• [Short problem]
Extract and repeat the records from the line with "Click the Microsoft Edge taskbar icon" up to and including the line with "Looking at the screenshot, I should tap(314, 44).", reproducing each line precisely.

Items stored from a collection

——

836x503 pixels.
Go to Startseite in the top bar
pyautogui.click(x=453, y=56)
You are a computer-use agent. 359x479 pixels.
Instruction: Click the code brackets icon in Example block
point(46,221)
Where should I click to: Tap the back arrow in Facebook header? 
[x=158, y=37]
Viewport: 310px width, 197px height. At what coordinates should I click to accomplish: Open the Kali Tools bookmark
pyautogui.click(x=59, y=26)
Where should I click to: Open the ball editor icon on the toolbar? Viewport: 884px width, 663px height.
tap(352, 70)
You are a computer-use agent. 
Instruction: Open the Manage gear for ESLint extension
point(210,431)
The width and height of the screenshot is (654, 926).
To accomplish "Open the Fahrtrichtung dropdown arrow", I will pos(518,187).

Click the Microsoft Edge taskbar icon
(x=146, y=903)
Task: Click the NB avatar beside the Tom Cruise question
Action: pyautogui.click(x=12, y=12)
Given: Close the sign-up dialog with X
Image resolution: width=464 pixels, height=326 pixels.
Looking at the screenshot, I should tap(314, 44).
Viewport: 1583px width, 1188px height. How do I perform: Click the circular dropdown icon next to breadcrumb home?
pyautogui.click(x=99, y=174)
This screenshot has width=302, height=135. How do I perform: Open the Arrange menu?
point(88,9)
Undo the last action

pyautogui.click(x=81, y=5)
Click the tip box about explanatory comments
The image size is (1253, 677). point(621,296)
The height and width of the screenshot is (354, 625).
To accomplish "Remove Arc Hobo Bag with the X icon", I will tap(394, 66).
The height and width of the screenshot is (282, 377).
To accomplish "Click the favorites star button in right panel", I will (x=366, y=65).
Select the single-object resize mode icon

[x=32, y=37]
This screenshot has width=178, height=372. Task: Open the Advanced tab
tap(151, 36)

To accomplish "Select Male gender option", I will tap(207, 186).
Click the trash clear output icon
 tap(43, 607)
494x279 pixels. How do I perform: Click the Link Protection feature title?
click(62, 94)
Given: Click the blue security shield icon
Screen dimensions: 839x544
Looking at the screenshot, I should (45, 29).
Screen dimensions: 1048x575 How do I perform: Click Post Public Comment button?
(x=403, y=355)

——

• [Problem solution]
Click the Microsoft Edge taskbar icon
(x=146, y=903)
Task: Click the NB avatar beside the Tom Cruise question
Action: pyautogui.click(x=12, y=12)
Given: Close the sign-up dialog with X
Image resolution: width=464 pixels, height=326 pixels.
Looking at the screenshot, I should tap(314, 44).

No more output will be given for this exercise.